Lazy migration: enabling chunkSize on a collection that already has a single-document log migrates it to chunks on the next append (a one-time O(N) append; bounded thereafter). Stickiness: once a document is segmented it stays segmented even if chunkSize is later removed from config — otherwise the next append would orphan the existing chunks.

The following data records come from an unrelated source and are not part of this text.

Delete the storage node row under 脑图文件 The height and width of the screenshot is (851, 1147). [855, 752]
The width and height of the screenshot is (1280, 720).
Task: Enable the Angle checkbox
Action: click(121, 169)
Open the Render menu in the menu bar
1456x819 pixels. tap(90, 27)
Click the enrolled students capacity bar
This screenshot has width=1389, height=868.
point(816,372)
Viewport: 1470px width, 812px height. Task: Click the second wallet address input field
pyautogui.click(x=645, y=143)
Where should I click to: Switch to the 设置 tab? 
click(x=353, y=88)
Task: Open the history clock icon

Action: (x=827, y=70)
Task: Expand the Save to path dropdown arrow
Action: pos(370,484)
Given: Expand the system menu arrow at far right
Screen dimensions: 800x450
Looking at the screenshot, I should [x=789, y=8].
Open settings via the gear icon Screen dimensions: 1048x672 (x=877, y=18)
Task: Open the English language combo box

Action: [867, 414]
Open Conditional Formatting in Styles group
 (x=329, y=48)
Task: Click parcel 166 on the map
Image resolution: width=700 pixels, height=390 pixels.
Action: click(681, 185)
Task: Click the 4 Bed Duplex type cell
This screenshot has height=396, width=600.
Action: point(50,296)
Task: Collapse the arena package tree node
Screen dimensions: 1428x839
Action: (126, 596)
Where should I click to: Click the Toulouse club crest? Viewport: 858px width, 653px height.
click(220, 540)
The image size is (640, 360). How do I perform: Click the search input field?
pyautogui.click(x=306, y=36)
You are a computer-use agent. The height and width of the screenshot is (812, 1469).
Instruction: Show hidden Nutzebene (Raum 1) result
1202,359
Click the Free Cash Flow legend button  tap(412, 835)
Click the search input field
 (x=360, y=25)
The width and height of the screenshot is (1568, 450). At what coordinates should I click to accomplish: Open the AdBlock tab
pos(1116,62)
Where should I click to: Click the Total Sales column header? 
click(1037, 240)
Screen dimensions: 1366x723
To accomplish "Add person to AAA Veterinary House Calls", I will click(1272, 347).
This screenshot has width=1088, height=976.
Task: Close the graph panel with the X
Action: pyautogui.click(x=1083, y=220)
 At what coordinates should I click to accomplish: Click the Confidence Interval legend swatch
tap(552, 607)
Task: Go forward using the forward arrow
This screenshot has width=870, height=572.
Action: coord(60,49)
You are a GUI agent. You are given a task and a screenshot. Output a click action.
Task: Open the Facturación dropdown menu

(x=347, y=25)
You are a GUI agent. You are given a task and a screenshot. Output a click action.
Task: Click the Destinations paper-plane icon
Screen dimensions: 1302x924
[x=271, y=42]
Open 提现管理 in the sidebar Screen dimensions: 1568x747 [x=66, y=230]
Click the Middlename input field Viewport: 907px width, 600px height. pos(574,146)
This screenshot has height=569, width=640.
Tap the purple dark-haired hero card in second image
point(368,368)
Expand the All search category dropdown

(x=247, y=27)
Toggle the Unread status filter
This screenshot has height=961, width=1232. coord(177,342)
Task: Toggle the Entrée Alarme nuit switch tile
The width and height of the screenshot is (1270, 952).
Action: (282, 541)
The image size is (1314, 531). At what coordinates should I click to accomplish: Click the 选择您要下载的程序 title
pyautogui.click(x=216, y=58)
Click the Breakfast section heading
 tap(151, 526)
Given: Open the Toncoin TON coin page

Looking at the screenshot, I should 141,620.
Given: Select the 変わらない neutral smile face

Batch-pull append support: /batch/pull is append/checkpoint-aware via the appendParams query parameter. Pass a URL-encoded JSON object (same shape as params, index-aligned per collection) where each entry carries any of since, last / limit, or none:

// Fetch the 10 newest events from two rooms in one request
const result = await client.batchPull({
collections: ['events'],
params: {
events: [{ roomId: 'room-1' }, { roomId: 'room-2' }],
},
appendParams: {
events: [{ last: 10 }, { last: 10 }],
},
})
  • since maps to the checkpoint (only elements with ts > since are returned); since=0 is an explicit checkpoint meaning "from the beginning".
  • last / limit return the N newest elements (after the since filter, if both are given).
  • An empty entry {} (no since, no last) is rejected per-entry with pull_bound_required.
  • full:true is disallowed in batch entries — rejected 400 for the whole request (DoS guard). Use a dedicated /pull/ call for a full unbounded append-only read.
  • appendParams length must equal params length for that collection — a mismatch is rejected 400 append_params_length_mismatch. Every document in the batch must declare its own bounds.
  • appendField is server-configured, not a per-request wire parameter. The server resolves which field name holds the array from the collection's AppendOnlyConfig.field value; clients do not send it in appendParams.
  • A non-append-only collection that receives appendParams returns { error: "append_params_not_supported" } per entry.
  • The server enforces a maxBatchAppendElements cap (default 10 000 elements total across all append entries in a single batch request). An over-limit request is rejected 400 batch_append_limit_exceeded before any reads are attempted.
  • Use batchPullManyAppend(collection, requests) for the common "many docs of one collection, each with append bounds" case.

Migration

This format is breaking and not backward-compatible (3.0.0-alpha):

  • Elements are now { ts, data } objects (previously raw items with a parallel timestamps array). Existing append-only documents from an earlier alpha must be wiped — they are not auto-migrated.
  • appendOnly is now { type: "by_timestamp", … }; appendOnly: true and bare-object shorthands still normalize. checkLastItem is gone.
  • From queueOnly: queueOnly: trueappendOnly: { type: "by_timestamp", persist: false }.